Immer wieder hält er seiner Frau ihr Gewicht vor, oftmals in einer verletzenden Art. Eine Diät nach der anderen erlegt er ihr auf. Er bedient sich sogar seiner Tochter. Sie solle der Mutter sagen, dass sie abnehmen solle.
Er plant ein teures Bauvorhaben, kauft sich so nebenbei ein neues Auto und einen weißen Motorroller als Belohnung für seine Arbeit. Als seine Frau das Erbe ihrer Eltern bekommt, baut er von ihrem Geld sofort ein großes Haus und macht ohne ihr Wissen riskante Aktiengeschäfte. Er ist der „Prinz“.

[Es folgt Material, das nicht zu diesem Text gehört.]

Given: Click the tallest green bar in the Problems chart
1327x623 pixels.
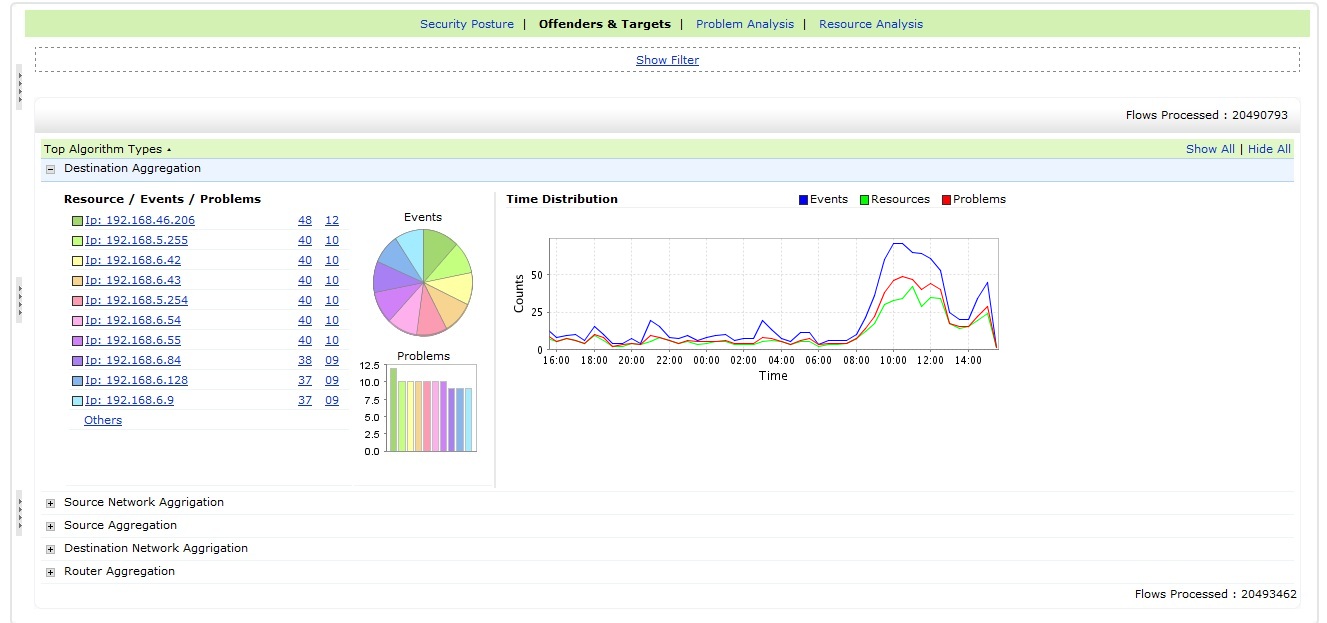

Daniela Dröscher beschreibt sehr genau die patriarchalische Unterdrückung der Mutter, ihre Demütigungen und ihren eisernen Willen, die Kinder nichts merken zu lassen. Beeindruckend, wie eine starke Frau mit einem weiten Herz aus Verantwortung für die ihr Anvertrauten eine solche Ehe erträgt. Nicht umsonst ist das Buch für den Deutschen Buchpreis vorgeschlagen worden. Es ist absolut lesenswert.